◆ **WHAT IS NEEDED**
Every record is to be printed exactly as it appears.

+===+

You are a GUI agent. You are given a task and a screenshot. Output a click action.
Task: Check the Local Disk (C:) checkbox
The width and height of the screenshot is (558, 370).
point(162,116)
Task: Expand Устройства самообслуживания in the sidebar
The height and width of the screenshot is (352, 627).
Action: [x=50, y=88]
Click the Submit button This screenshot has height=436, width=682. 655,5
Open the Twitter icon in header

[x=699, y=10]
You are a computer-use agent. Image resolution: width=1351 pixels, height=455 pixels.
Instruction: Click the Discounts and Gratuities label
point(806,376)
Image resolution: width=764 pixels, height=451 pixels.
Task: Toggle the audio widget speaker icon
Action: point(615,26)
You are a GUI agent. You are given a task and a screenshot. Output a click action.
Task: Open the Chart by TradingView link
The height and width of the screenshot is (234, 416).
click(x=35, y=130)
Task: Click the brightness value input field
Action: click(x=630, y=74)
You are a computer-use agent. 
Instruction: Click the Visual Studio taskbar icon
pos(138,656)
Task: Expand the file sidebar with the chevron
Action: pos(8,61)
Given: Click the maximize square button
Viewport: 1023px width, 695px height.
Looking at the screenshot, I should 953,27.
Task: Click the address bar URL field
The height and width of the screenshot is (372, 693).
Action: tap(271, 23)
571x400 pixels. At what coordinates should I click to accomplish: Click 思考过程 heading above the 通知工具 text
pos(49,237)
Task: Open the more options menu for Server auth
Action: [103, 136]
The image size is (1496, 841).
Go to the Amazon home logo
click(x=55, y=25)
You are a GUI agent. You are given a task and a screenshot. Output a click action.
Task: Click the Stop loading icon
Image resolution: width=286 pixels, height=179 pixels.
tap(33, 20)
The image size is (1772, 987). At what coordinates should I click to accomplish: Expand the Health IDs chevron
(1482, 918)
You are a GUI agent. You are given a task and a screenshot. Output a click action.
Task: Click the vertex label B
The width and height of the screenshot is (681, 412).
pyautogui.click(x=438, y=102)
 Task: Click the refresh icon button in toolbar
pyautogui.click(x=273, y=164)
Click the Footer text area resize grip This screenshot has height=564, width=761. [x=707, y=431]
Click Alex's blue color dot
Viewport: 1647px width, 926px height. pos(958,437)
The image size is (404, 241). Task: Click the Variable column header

+===+

◆ **RESULT OF THE EXERCISE**
You are a GUI agent. You are given a task and a screenshot. Output a click action.
Task: Check the Local Disk (C:) checkbox
The width and height of the screenshot is (558, 370).
point(162,116)
Task: Expand Устройства самообслуживания in the sidebar
The height and width of the screenshot is (352, 627).
Action: [x=50, y=88]
Click the Submit button This screenshot has height=436, width=682. 655,5
Open the Twitter icon in header

[x=699, y=10]
You are a computer-use agent. Image resolution: width=1351 pixels, height=455 pixels.
Instruction: Click the Discounts and Gratuities label
point(806,376)
Image resolution: width=764 pixels, height=451 pixels.
Task: Toggle the audio widget speaker icon
Action: point(615,26)
You are a GUI agent. You are given a task and a screenshot. Output a click action.
Task: Open the Chart by TradingView link
The height and width of the screenshot is (234, 416).
click(x=35, y=130)
Task: Click the brightness value input field
Action: click(x=630, y=74)
You are a computer-use agent. 
Instruction: Click the Visual Studio taskbar icon
pos(138,656)
Task: Expand the file sidebar with the chevron
Action: pos(8,61)
Given: Click the maximize square button
Viewport: 1023px width, 695px height.
Looking at the screenshot, I should 953,27.
Task: Click the address bar URL field
The height and width of the screenshot is (372, 693).
Action: tap(271, 23)
571x400 pixels. At what coordinates should I click to accomplish: Click 思考过程 heading above the 通知工具 text
pos(49,237)
Task: Open the more options menu for Server auth
Action: [103, 136]
The image size is (1496, 841).
Go to the Amazon home logo
click(x=55, y=25)
You are a GUI agent. You are given a task and a screenshot. Output a click action.
Task: Click the Stop loading icon
Image resolution: width=286 pixels, height=179 pixels.
tap(33, 20)
The image size is (1772, 987). At what coordinates should I click to accomplish: Expand the Health IDs chevron
(1482, 918)
You are a GUI agent. You are given a task and a screenshot. Output a click action.
Task: Click the vertex label B
The width and height of the screenshot is (681, 412).
pyautogui.click(x=438, y=102)
 Task: Click the refresh icon button in toolbar
pyautogui.click(x=273, y=164)
Click the Footer text area resize grip This screenshot has height=564, width=761. [x=707, y=431]
Click Alex's blue color dot
Viewport: 1647px width, 926px height. pos(958,437)
The image size is (404, 241). Task: Click the Variable column header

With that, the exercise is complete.